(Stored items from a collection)

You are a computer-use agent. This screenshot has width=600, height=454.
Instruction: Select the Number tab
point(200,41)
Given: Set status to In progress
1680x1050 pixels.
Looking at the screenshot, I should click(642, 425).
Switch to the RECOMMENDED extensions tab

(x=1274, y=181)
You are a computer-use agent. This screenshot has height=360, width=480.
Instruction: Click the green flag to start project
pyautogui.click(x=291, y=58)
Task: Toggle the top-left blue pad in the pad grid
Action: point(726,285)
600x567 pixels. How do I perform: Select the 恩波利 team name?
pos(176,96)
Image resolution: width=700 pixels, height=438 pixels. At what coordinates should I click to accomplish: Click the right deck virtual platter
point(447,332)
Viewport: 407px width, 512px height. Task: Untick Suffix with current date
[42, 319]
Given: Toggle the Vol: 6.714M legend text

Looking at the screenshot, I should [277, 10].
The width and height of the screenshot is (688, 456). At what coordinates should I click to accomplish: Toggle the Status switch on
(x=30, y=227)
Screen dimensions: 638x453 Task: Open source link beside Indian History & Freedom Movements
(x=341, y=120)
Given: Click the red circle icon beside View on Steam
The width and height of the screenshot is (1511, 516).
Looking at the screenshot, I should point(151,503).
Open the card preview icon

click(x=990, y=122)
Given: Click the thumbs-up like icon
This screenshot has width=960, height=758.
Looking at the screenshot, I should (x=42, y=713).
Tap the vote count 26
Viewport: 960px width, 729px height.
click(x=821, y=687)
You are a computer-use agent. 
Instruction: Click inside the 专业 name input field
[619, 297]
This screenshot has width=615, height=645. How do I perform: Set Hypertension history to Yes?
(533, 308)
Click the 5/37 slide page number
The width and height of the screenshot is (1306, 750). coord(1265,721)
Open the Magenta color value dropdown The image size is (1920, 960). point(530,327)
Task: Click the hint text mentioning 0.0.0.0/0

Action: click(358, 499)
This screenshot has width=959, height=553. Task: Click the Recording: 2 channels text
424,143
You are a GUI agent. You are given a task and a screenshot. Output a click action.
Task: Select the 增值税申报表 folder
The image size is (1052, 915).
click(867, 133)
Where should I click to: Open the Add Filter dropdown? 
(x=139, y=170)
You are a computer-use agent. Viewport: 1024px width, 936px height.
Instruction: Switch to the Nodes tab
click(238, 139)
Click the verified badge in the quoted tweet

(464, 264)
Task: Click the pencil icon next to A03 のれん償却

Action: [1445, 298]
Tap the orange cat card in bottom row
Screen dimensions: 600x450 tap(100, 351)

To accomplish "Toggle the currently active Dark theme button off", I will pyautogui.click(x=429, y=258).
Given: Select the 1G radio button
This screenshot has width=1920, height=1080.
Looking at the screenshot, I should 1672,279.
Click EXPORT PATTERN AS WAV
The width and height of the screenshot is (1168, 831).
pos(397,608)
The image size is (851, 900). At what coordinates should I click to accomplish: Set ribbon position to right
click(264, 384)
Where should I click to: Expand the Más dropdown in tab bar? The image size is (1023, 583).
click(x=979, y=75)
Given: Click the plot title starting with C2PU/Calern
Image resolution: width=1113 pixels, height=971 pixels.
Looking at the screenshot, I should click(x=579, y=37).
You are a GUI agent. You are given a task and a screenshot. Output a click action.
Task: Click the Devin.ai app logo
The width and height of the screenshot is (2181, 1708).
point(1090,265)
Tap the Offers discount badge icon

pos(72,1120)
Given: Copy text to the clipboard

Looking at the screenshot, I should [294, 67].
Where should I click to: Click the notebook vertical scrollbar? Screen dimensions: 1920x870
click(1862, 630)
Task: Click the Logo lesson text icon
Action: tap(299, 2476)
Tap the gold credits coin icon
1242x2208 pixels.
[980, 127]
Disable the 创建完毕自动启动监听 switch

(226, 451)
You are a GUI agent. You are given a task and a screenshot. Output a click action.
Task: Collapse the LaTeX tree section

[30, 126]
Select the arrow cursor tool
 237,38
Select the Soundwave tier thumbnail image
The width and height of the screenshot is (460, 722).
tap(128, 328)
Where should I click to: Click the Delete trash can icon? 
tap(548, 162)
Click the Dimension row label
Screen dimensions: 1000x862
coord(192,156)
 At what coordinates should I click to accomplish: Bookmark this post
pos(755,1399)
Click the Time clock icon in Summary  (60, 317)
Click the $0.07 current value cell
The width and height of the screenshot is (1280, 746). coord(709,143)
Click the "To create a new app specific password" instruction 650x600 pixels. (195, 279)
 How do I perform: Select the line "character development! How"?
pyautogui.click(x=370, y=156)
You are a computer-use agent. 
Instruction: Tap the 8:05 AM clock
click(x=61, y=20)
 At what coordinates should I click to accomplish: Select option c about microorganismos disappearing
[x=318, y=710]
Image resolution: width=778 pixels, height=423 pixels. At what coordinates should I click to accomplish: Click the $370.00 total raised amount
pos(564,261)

Task :: All that is required is the number of lines in the data above that contain the word "button".

Exercise response :: 2